I was doing laundry the other day, and I began to wonder what it is exactly that people who have a full-time staff of maids, chefs, butlers, nanny’s, personal assistants, spiritual advisors, chauffeurs, and the like, actually do all day every day? If anyone reading this has such a staff, please have one the previously mentioned folks give me a call. When your work is done of course.

I don’t care to talk to you personally, I’m sure you’re busy making business for your staff. Sweating in your socks, using more forks than are necessary, not changing the toilet paper roll…making work for others is a lot of work. Come to think of it, that way of life isn’t far removed from the way of life most children lead. Those little tyrants just have a smaller staff to command. Mom and/or Dad.

Maybe that comparison is telling as to just what people with a full personal staff do all day? Spill juice on the couch, eat crayons, yell a lot, and lose their mind when there aren’t any hotdogs cut-up in the macaroni and cheese. They don’t concern themselves with toilet paper either, we’ve got that end covered as well.

I have no sense of smell, for those that do crossword puzzles or play Scrabble, the medical term for it is anosmia, might get you a win someday. Anyway, when our children were diaper age, and said diaper was at or beyond its intended capacity of digested macaroni and cheese (no hotdogs), my wife would sometimes say, “Oooh…this is bad one. You can have it, you can’t smell.”

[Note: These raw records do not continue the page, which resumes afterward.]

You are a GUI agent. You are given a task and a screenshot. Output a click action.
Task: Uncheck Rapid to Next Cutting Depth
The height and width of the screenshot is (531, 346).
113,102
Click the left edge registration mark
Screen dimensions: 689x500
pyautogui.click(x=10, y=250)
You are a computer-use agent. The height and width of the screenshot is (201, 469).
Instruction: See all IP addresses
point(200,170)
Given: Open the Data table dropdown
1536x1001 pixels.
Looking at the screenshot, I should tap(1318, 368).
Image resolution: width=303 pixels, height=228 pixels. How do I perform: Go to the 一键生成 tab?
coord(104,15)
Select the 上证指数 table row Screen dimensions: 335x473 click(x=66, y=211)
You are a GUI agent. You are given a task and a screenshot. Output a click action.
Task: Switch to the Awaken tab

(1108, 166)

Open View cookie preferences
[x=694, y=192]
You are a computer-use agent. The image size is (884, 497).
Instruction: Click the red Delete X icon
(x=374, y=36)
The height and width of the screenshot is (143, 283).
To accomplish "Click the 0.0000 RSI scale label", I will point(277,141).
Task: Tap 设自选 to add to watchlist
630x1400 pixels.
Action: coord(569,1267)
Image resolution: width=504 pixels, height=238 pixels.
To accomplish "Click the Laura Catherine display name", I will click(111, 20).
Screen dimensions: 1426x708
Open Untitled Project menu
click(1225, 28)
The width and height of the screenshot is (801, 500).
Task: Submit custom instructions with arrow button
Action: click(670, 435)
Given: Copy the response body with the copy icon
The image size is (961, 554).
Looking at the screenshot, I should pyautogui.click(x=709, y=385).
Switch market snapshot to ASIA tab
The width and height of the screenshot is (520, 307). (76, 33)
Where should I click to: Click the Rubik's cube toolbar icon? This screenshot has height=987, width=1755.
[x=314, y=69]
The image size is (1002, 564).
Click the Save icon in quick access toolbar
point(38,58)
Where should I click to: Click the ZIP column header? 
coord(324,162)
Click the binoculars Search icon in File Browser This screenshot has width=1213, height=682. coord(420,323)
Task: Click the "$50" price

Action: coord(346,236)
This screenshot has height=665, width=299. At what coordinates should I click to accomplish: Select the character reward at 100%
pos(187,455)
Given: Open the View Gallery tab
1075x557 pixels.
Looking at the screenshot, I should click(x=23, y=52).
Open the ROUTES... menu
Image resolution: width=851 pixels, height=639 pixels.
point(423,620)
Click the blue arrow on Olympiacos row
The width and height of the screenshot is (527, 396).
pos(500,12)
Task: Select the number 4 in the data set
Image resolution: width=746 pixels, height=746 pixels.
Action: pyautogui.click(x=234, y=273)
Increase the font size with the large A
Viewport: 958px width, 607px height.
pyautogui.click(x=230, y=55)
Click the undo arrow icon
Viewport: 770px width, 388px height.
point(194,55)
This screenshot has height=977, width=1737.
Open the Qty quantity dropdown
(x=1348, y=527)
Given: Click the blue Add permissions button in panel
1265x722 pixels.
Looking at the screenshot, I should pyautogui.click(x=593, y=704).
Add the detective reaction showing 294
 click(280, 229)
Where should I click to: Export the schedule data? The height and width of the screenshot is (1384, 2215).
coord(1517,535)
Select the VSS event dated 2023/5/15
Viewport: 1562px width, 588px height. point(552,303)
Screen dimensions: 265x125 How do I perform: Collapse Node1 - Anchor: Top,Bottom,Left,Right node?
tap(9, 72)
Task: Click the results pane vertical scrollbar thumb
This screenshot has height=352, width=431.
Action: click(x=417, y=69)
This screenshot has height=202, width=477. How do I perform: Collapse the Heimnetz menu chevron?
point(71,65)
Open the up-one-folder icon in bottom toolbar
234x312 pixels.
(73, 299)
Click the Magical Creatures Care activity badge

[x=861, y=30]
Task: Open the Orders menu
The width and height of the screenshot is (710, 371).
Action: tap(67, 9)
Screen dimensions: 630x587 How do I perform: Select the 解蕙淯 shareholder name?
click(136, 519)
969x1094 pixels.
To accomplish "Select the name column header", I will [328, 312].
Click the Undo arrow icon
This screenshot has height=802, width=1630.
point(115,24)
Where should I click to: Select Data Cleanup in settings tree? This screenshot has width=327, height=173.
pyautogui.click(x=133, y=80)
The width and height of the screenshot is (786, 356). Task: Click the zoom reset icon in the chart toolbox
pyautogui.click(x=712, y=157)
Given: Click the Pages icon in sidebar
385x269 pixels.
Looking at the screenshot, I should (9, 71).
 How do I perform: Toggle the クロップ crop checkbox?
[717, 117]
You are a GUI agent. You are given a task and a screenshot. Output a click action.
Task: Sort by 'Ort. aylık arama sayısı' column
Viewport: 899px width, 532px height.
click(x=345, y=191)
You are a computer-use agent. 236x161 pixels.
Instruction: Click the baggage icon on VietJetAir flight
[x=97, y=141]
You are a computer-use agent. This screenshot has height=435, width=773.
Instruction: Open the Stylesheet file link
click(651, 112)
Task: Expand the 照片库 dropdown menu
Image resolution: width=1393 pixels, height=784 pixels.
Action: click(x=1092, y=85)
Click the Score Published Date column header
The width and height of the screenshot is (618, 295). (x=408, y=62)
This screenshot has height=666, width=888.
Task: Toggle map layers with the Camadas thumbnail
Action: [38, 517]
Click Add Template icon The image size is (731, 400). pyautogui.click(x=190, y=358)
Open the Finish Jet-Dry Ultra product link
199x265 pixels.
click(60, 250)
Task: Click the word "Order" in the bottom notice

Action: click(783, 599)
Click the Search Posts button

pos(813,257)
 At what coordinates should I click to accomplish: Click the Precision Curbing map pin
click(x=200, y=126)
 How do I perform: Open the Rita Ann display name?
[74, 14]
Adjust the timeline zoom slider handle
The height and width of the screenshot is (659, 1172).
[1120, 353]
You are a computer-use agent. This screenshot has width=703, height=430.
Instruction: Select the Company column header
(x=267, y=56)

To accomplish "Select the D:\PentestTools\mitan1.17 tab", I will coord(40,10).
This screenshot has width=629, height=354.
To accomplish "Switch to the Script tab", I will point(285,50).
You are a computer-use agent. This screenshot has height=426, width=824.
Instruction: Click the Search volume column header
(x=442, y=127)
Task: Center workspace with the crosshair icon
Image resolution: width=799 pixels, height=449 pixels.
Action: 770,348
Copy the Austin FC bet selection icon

I didn’t argue (much), it was the least I could do after witnessing the “miracle” of childbirth. The real miracle is that women hang around the likes of us men folk after enduring something like that. I’d have ran off and joined the circus, cleaning monkey cages and laundering their little outfits. On second thought, that’s pretty much what happened. Except the monkey cages probably would have been nicer than our first apartment. So it goes.

Back to my harrowing story of macaroni and cheese, diapers, and crippling anosmia. Having never experienced sniffing around something that seems should be left unsniffed, I have no reference for proper comparison, but my vision is fine. I assume that eventually you can “unsmell” something you wished you hadn’t had to smell, but it’s been about 20 years, and I still can’t “unsee” what I wished I hadn’t had to see. As my dad always says, “Wish in one hand…..”

All these things we “get” to do for our little miracles, are not things I’d pay someone else to do for me. For one, I’d feel so ashamed of myself for them having to do some of those things while I perused my ascot collection, that I’d have to fire them. The kid would have a fresh diaper to work with, but the nanny would be out of job. Maybe that’s what these people do with their time? Hire and fire diaper changers, and buy ascots.

I miss most everything that came with being a dad to little one’s…most everything.